__Extrait fourni__:
'''
Sept mois après le début de la législature, le groupe majoritaire reste suffisamment soudé pour voter l'ensemble des projets de loi impulsés par l'exécutif. Mais il n'en demeure pas moins menacé par un symptôme de fragmentation, à la suite de l'émergence de plusieurs sous-groupes, qui se constituent autour de sensibilités idéologiques ou par affinités.
Le plus structuré d'entre eux est le " pôle social ", piloté par la députée du Pas-de-Calais Brigitte Bourguignon. Alors que la politique du gouvernement penche à droite, trente-cinq élus LRM se retrouvent chaque semaine autour de la présidente de la commission des affaires sociales, ex-socialiste convertie au macronisme, afin de porter une voix plus sociale.
Constitué au départ d'une poignée d'élus, ce groupe informel se structure de plus en plus pour représenter l'aile gauche parmi la majorité. Ses membres disent vouloir " peser en interne " pour mettre en avant leur sensibilité.
D'après nos informations, un autre groupe est en passe de se créer sur le même modèle, au  sein de la majorité. Il s'agit d'un " pôle écologiste ", piloté par le député des Bouches-du-Rhône, François-Michel Lambert, élu sous l'étiquette écologiste en  2012 puis réélu cinq ans plus tard sous l'étiquette LRM. " En germe depuis plusieurs mois, le projet de constituer ce pôle est désormais mûr. La première réunion aura lieu la semaine prochaine à l'Assemblée nationale, mardi  6 ou mercredi 7  février ", annonce M. Lambert au Monde. Ce dernier entend fédérer des députés de la majorité ayant " un regard aiguisé sur l'écologie ". Qu'ils viennent de LRM ou du MoDem.
Faire contrepoidsLors de sa création, ce pôle sera composé de " quatre ou cinq " députés macronistes de sensibilité écologiste – dont Guillaume Vuilletet (Val-d'Oise) – avec l'ambition de s'agrandir par la suite. L'objectif est le même que pour le pôle social. " Nous allons débattre et échanger pour voir comment peser sur les politiques publiques par le prisme d'une écologie progressiste ", explique M. Lambert. A l'instar de Mme Bourguignon, il jure se situer " dans une démarche constructive ", sans avoir l'intention de constituer un groupe de frondeurs. L'émergence de ces deux pôles vise à pousser des thématiques (justice sociale et environnement), jugées pas assez mises en avant. Avec l'idée aussi de faire contrepoids, en interne, à un petit groupe de députés influents de la commission des finances de l'Assemblée, qui défend des réformes libérales sur le plan économique. Une sorte de " pôle libéral " informel, composé d'élus actif lors de l'examen du budget.
On y trouve la députée de l'Essonne, Amélie de Montchalin, coordinatrice du groupe LRM à la commission des finances, ou sa collègue de Paris Olivia Grégoire – sur lesquels les ministres issus du parti Les  Républicains, Bruno Le Maire (économie) et Gérald Darmanin (comptes publics) se sont appuyés ces derniers mois, afin de défendre la réforme de l'impôt de solidarité sur la fortune (ISF) ou des mesures pro-entreprises.
'''
__Données fournies__:
'''
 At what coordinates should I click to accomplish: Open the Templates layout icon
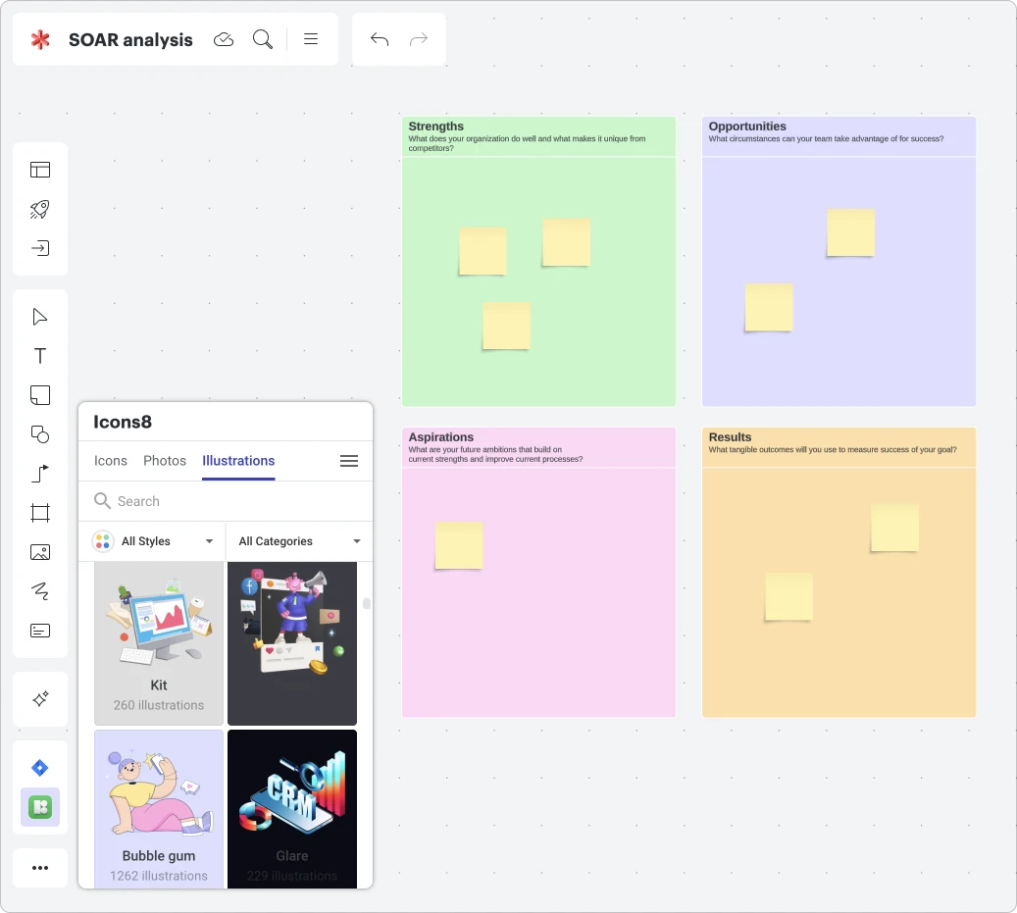pyautogui.click(x=40, y=170)
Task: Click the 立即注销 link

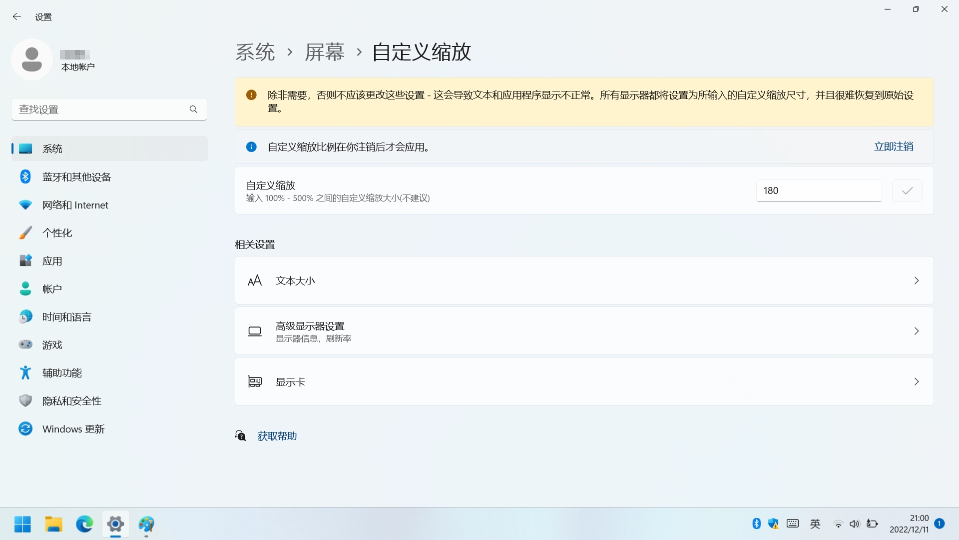Action: tap(893, 147)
'''
__Liste des tâches__:
[1] Répondez à ces questions sur l'extrait fourni :
(a) Combien d'élus LRM se retrouvent chaque semaine autour de Brigitte Bourguignon ?
(b) De quel département François-Michel Lambert est-il député ?
(c) Quelle fonction Amélie de Montchalin occupe-t-elle à la commission des finances ?
[2] Dans l'extrait fourni, recopiez le passage qui va de "D'après nos informations, un" jusqu'à "ou du MoDem." inclus, en substituant "Var" à "Bouches-du-Rhône".
[3] Selon l'extrait fourni, pourquoi le pôle social et le pôle écologiste ont-ils émergé au sein de la majorité ? Répondez en une à trois phrases.
Les lignes ne sont pas utiles pour répondre.

__Réponses par tâche__:
[1]
(a) Trente-cinq élus.
(b) Des Bouches-du-Rhône.
(c) Elle est coordinatrice du groupe LRM à la commission des finances.

[2]
D'après nos informations, un autre groupe est en passe de se créer sur le même modèle, au  sein de la majorité. Il s'agit d'un " pôle écologiste ", piloté par le député des Var, François-Michel Lambert, élu sous l'étiquette écologiste en  2012 puis réélu cinq ans plus tard sous l'étiquette LRM. " En germe depuis plusieurs mois, le projet de constituer ce pôle est désormais mûr. La première réunion aura lieu la semaine prochaine à l'Assemblée nationale, mardi  6 ou mercredi 7  février ", annonce M. Lambert au Monde. Ce dernier entend fédérer des députés de la majorité ayant " un regard aiguisé sur l'écologie ". Qu'ils viennent de LRM ou du MoDem.

[3] Ces deux pôles veulent pousser des thématiques, la justice sociale et l'environnement, jugées pas assez mises en avant. Ils cherchent aussi à faire contrepoids, en interne, à un petit groupe de députés influents de la commission des finances qui défend des réformes libérales sur le plan économique.